# Pistän tulemaan tässä joulun aikana



## boheeminenkimma

One more posting I read online.  I know that the pistän is in the first person singular form, but I don't know what the word's meaning is (well, the formal meaning is to stick or prick, but I think this usage is a slang one).  & the tulemaan is to come, but in a special verbal form indicating action, & dovetailing with the force of the first verb.  

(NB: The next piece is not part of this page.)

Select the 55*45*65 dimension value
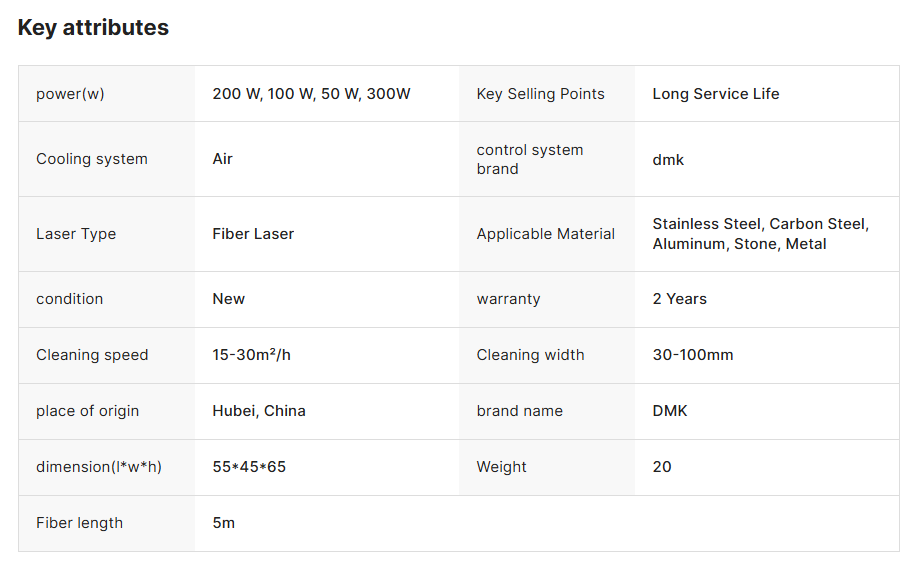The width and height of the screenshot is (918, 568). [249, 467]
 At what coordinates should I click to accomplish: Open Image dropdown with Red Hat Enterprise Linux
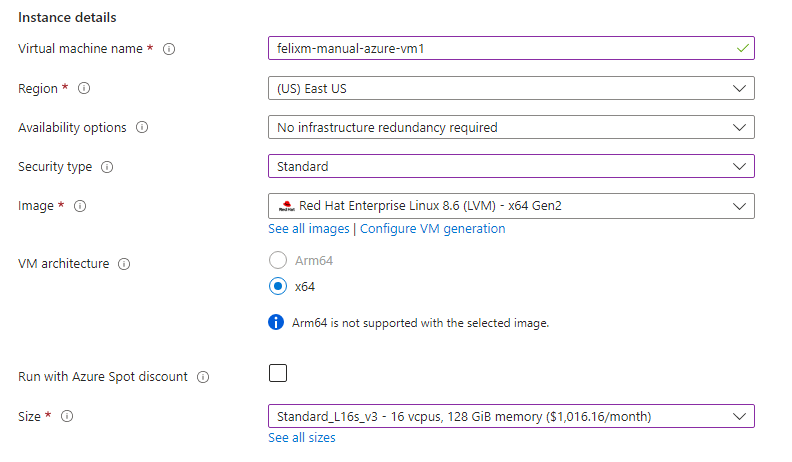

Also, isn't the tässä incorrect here?  Shouldn't the form also be in an active case, such as tänne or tähän?  I know that the rest of the posting means "during Christmas" or "at Christmas."  Thank you!


----------



## panjabigator

What language is this?


----------



## Grumpy Old Man

"Pistän tulemaan tässä joulun aikana"The sentence is informal Finnish. It is a reply or a kind of promise that could be translated: "I'll send it to you around Christmas."There is no actual object in the sentence; in other words, the equivalent of "it" is missing. "To you" is missing as well. It is understood from the context. "Tässä" has ne real meaning in the sentence and could be omitted without any change in meaning. In colloquial, informal style some words sometimes have no function at all.


----------



## boheeminenkimma

Wow, Grumpy Old Man, am I glad I asked about this sentence & that you answered my query.  I don't think I ever would have figured it out.  I really had something totally different in mind.  Thank you so much.


----------